▶
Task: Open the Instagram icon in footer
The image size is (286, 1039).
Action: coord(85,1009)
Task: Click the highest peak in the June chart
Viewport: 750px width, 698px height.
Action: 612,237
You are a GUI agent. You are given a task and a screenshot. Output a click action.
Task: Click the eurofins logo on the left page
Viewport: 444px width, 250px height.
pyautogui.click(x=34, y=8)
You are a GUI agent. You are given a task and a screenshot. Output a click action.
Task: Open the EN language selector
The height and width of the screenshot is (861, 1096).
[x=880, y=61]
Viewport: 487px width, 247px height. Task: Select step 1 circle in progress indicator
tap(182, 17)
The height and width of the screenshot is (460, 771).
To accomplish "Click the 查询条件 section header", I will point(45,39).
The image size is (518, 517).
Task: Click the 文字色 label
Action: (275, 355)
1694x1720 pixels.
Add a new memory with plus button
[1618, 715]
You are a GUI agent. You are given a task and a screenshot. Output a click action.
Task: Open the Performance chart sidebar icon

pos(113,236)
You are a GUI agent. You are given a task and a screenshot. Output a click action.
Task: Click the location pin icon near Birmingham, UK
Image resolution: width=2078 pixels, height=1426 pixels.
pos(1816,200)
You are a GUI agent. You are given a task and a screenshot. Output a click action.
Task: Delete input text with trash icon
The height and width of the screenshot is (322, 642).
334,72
◀
▶ [Problem statement]: Pull out every line of the data above that contains the word "with", and copy each one in full.

▶ [Final result]:
Add a new memory with plus button
Task: Delete input text with trash icon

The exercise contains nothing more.